What’s the Big Deal with Pacing?


Most reputable sources of advice on constructing a well-written novel include the following key craft elements:

·      Theme

·      Plot

·      Character

·      POV (point of view)

·      Setting

·      Conflict

·      Story Structure

Surprisingly, most lists don’t include pacing. Writer’s Digest has defined it as: A tool that controls the speed and rhythm at which a story is told and the readers are pulled through the events. It refers to how fast or slow events in a piece unfold and how much time elapses in a scene or story.”

Why is pacing critical to the successful telling of a tale? In a short story, the writer has to get the point right away. You simply don’t have the luxury of length or wordiness in which to spin your yarn. Longer works, such as novels, need the proper pacing to build tension and conflict, to embed the reader in the story from the opening paragraph to the dénouement. The challenge in a 90,000-word novel is to capture and retain the reader’s interest throughout. But that doesn’t equate to an un interrupted breathless ride from page one to the final word. First, it would be extremely difficult, at best, to sustain that pace. Also, an experienced reader probably wouldn’t enjoy it (Remember: good reviews are critical to your book’s success).
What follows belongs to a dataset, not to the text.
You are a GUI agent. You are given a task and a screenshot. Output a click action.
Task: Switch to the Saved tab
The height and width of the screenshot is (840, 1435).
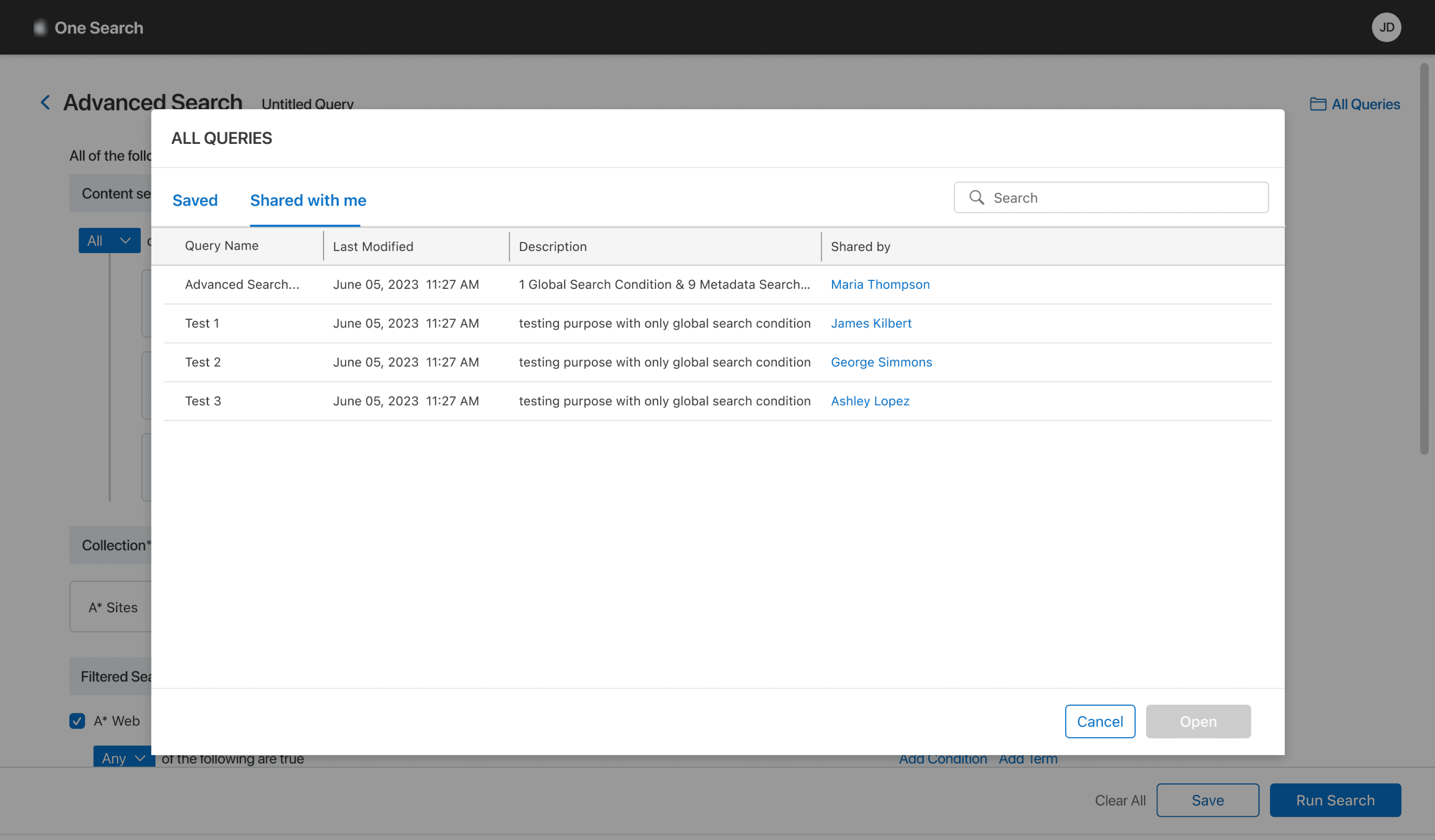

Pacing in a novel actually should vary—building toward and including action scenes, and slowing the pace in between in order to give the reader a figurative opportunity to catch his or her breath while you set up the next point of acceleration. A pacing trap that captures many writers is the degree of detail they engage in when explaining how something appears or works. For example, I sometimes go into too much detail in my novels when describing weaponry or power systems or technological devices. It may be okay to do that, depending on where it fits into the narrative; but if it has the effect of slowing down an action scene, it can be distracting to the reader. Too much distraction and the reader tosses the book aside.